Use mentoring and coaching programs. Pairing junior or mid-level employees with senior leaders and managers for career guidance fosters skills transfer within the organization. Mentors can help mentees gain new perspectives, provide advice, share lessons learned and recommend on-the-job development opportunities. Mentees benefit from the career-tracking experience while organizations retain and develop talent from within using existing expertise. Regular check-ins keep the development process ongoing.

Offer rotational or stretch assignment opportunities. Moving employees laterally or vertically into new roles across departments or functions presents chances to broaden skillsets. Temporary project work, special task forces or interim management roles allow testing strengths in different contexts. While challenging existing abilities, such rotations prevent skills stagnation and encourage skills renewal, important for lifelong learning mindsets.
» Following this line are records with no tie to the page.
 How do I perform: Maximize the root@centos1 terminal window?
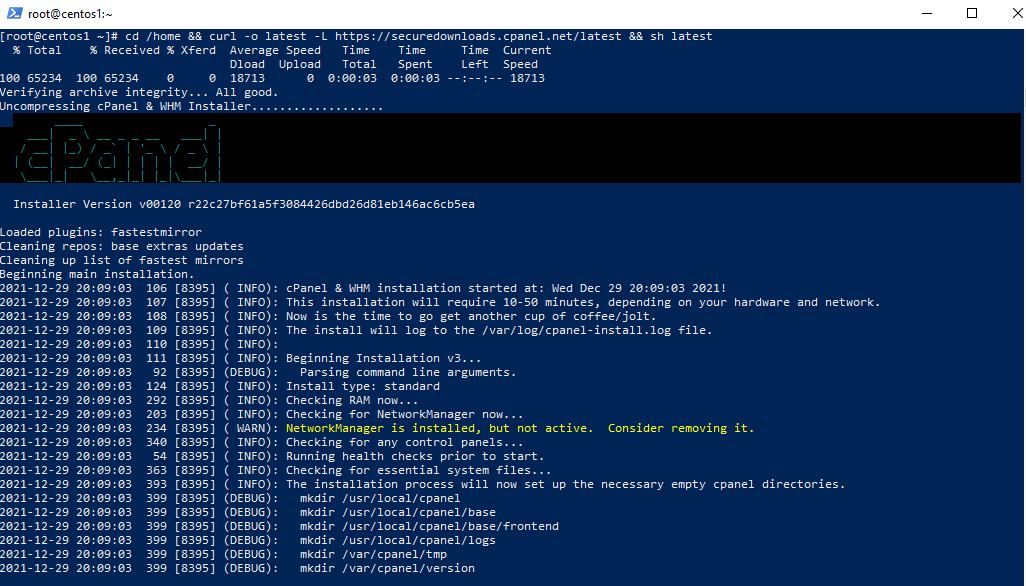tap(972, 14)
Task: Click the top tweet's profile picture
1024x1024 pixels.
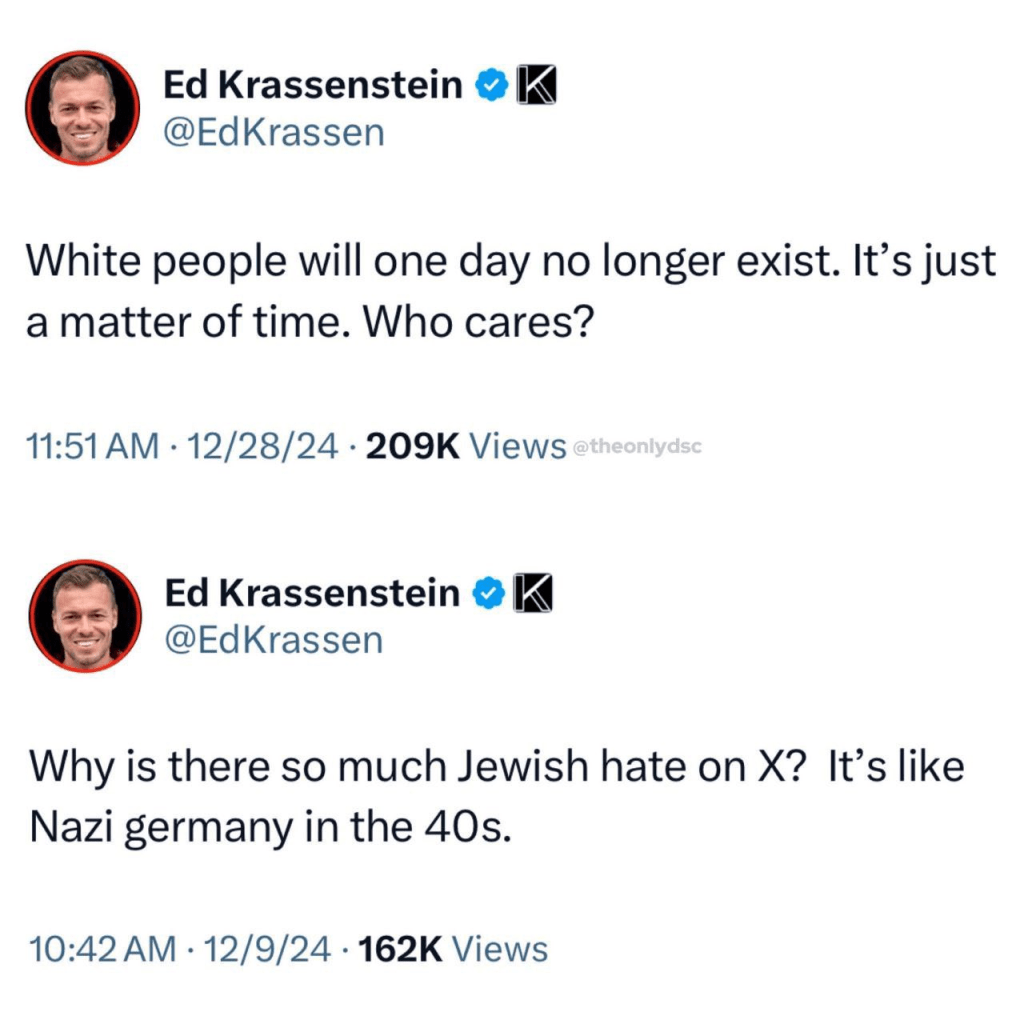Action: [x=82, y=107]
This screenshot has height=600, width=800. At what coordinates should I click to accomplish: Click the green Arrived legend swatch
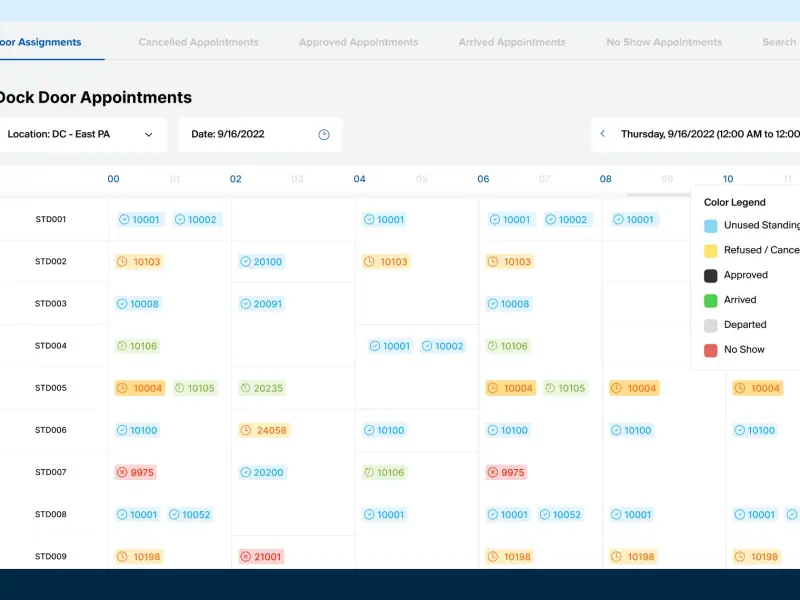point(710,300)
Organizations benefit from a more multi-skilled, adaptable workforce as well.

Conduct skills mapping and gap analyses. Understanding employees’ current qualifications and identifying skill areas needing improvement helps create targeted development plans. Comparing competencies against emerging job requirements due to changing markets or technologies highlights potential skills obsolescence risks. Regular skills assessments and discussions with individuals keep development goals relevant and addressed proactively through appropriate training interventions.

Promote self-directed learning and development. Provide resources and encourage personal responsibility for skills currency. For example, enable access to online courses and learning portals, offer subscriptions to industry publications, or approve conference attendance based on career-relevant topics. Supporting self-study shows commitment to empowering lifelong learner identities. It also supplements formal training and knowledge stays fresh with flexibility to explore new trends and ideas independently based on personal curiosity.
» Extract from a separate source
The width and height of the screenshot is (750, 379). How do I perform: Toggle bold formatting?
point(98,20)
Tie development goals to performance management and career planning. Incorporating continual skills enhancement goals set jointly by managers and direct reports into annual performance reviews ties it to career progression expectations. Development goals then carry real consequences if left unaddressed rather than remaining abstract intentions. Tracking goal completion over time and linking it to compensation decisions or promotions makes the effort worthwhile. This ongoing integration reinforces skills optimization as necessary for long-term career marketability and success within the organization.

Strategically link skills growth to organizational needs. Anchor development goals to both individual career aspirations and where the company foresees facing future challenges. This ensures targeted skills stay relevant and employees maintain flexibility to transition internally, while supporting the organization’s changing demands. Organizational strategies, marketplace insights and industry trends help determine priority growth areas to focus training dollars on, such as AI, analytics, customer engagement or strategic thinking. Purposeful skills alignment promotes career management and workforce planning cohesiveness.
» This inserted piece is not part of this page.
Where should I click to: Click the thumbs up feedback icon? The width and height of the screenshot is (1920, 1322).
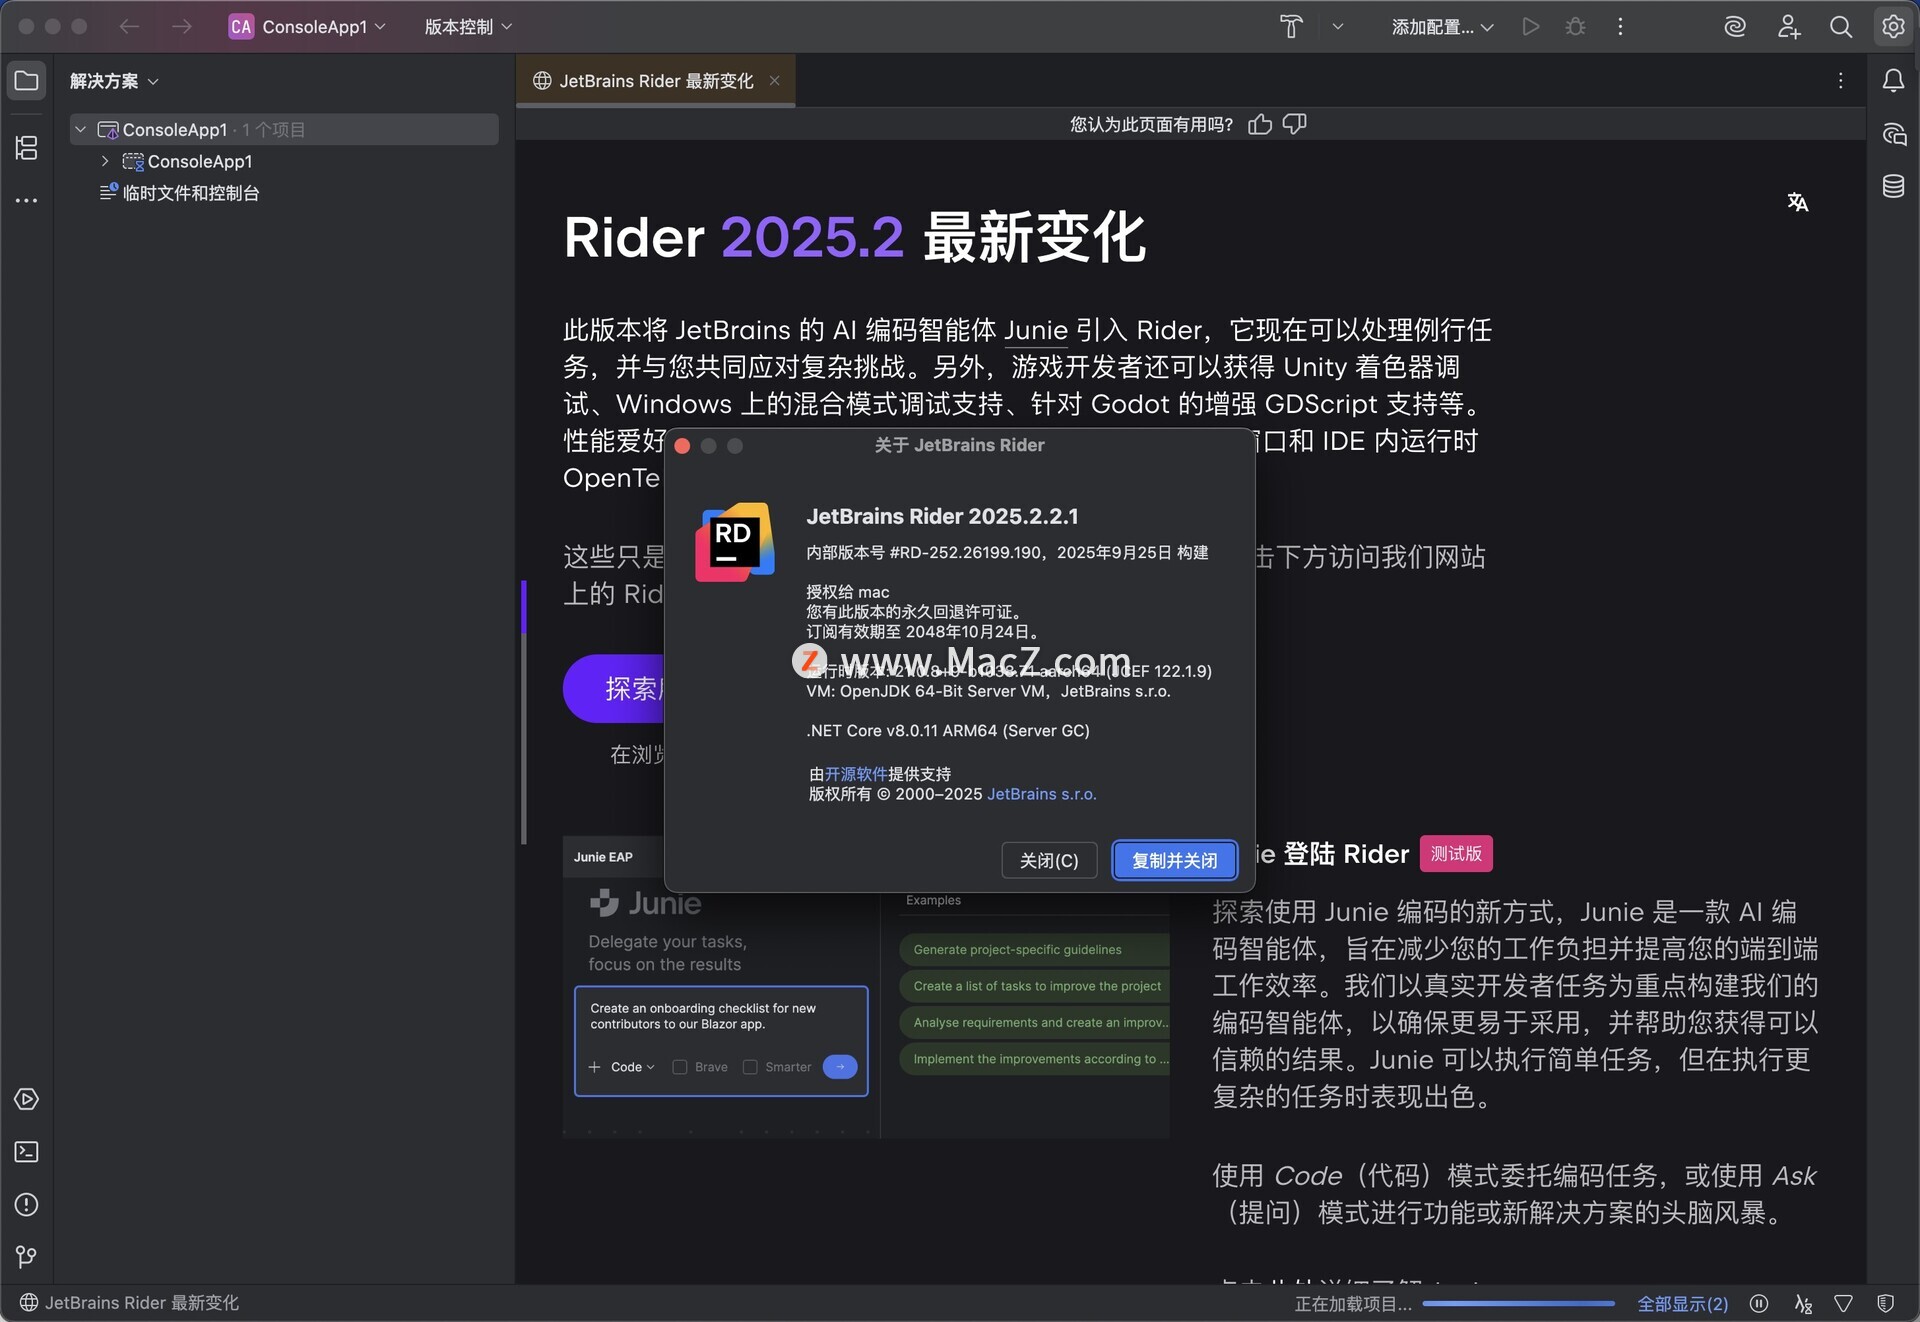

Create a learning culture through leader role modeling and support. Leaders play the biggest role in shaping attitudes that learning is an ongoing priority, not just an intermittent requirement. By participating in development themselves, leaders encourage continuous learning through their own example setting and willingness to adapt. Taking risks in new areas and soliciting feedback also demonstrates a growth mindset to emulate. Leaders who support employees’ time and resources dedicated to growth activities further reinforce the cultural value of skills optimization.

Implementing strategies focused on diverse training opportunities, ongoing skills assessments, flexible development planning, performance management integration, and emphasizing self-directed learning fully embedded in career management fosters dynamic, lifelong skills development cultures within organizations. A learning-centric approach keeps both individuals and the business continually advancing and future-ready in changing times.